As its Linux distribution, Dell opted to use Canonical's Ubuntu "Hardy Heron" (following that company's tradition of having their releases christened by bubbly "artistic-creative" wii-playing twentysomethings that probably think they're hard-core hackers because they can run apt-get on the command line and can use vi without crying too much (but they call it vim)). Published in April 2008 it isn't the latest Ubuntu, but it is their current LTS (Long Term Support) release, and it's guaranteed to be maintained and updated through 2011. Their release-naming department not-withstanding, this seems to be a rock-solid OS platform (Ubuntu is a Debian Linux derivative, so this isn't a surprise), and Dell did a very good job adapting Ubuntu to its product: Everything works as it would on Win XP, including the keyboard special keys, the screen-embedded webcam, proprietary sound/video codecs, etc.

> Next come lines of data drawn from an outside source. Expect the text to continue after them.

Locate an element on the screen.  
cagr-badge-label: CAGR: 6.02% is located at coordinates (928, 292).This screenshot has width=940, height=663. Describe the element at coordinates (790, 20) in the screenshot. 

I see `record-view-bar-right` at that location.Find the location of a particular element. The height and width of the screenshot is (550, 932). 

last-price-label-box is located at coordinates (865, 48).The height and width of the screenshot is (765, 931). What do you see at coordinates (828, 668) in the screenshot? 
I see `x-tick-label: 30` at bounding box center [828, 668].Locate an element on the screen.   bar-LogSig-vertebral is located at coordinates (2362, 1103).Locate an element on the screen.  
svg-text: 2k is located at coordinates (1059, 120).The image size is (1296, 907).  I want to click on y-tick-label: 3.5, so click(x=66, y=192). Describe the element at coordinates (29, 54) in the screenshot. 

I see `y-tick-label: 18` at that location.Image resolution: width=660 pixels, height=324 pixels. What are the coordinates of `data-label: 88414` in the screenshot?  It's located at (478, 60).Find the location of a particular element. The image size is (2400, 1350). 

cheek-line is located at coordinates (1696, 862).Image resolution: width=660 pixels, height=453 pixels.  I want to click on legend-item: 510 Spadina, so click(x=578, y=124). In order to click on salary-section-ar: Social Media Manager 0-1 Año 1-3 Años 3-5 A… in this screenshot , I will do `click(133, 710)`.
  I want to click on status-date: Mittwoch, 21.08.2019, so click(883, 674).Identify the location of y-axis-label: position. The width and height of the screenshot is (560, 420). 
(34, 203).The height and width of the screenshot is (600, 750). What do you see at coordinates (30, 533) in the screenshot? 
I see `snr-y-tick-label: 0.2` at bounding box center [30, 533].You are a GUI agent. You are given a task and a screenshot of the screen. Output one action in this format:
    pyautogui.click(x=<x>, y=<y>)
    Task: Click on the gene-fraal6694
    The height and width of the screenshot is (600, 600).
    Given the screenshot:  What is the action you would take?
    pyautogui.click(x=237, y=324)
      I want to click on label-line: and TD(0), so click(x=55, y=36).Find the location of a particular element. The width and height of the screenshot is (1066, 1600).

On the usability front, Dell chose to ship a custom desktop interface that's actually not bad, and hides the Gnome desktop that long-time Linux users will be familiar with and is standard with Ubuntu. If you don't like the "smart phone style" interface, you can easily revert back to the standard Gnome desktop from one of the main menus.

Battery life, ergonomics
I ordered the largest battery offered by Dell for this model, and which is claimed to last for as long as 8 hours. I've had it on and off throughout the day today, disconnected from its power supply, and my battery indicator still seems to think I have about 30 minutes of power left. This kind of performance is entirely satisfactory to me, so I'll leave it at that.

Ergonomics on the mini 10 sucks, no other way to put it. The finger pad is at the very edge of the keyboard area, so my hand hangs at a higher angle than is really comfortable. The battery shape, jutting out on the bottom, turns it into a rear stand (as part of the design), giving the keyboard a forward slant that I personally dislike (I'd prefer a flat-laying keyboard). The keyboard feel, on the other hand, is great, and it makes it quite pleasurable to type on. For a machine this size, the keys are actually quite large, and no smaller than on my other two keyboards within line-of-sight as I type this.

So, does it cut it?
In short, yes, it does. It plays streaming media (although online videos skip frames like crazy). It can run firefox with a dozen tabs open (which is more than you'll probably run on a screen this size). Google Earth 5 ran competently (it was choppy when the maps move, but otherwise very usable). I don't expect it will play any half-modern games (I didn't even try), but other than that, everything else just runs. OpenOffice starts up reasonably fast (I don't perceive it to be any slower than on my desktop). All of the system utilities (kismet, wireshark, gpg, the Ubuntu package manager software) I experimented with are handled as well as they would anywhere else.

The use I have in mind for this system is as part of a mobile amateur radio digital transmission platform, and I doubt any of the software I'll use would pose a computational challenge to any processors released after 1998 -- though I have yet to try running the software modem layer I'll need, and am not quite sure as to what to expect there; given that software modem drivers have been around for more than a decade, I have reason to believe the mini 10 will handle them fine. So the final verdict is that, yes, it should cut it for what I intend to use it, and I'm very happy with what I've seen of the mini 10 so far.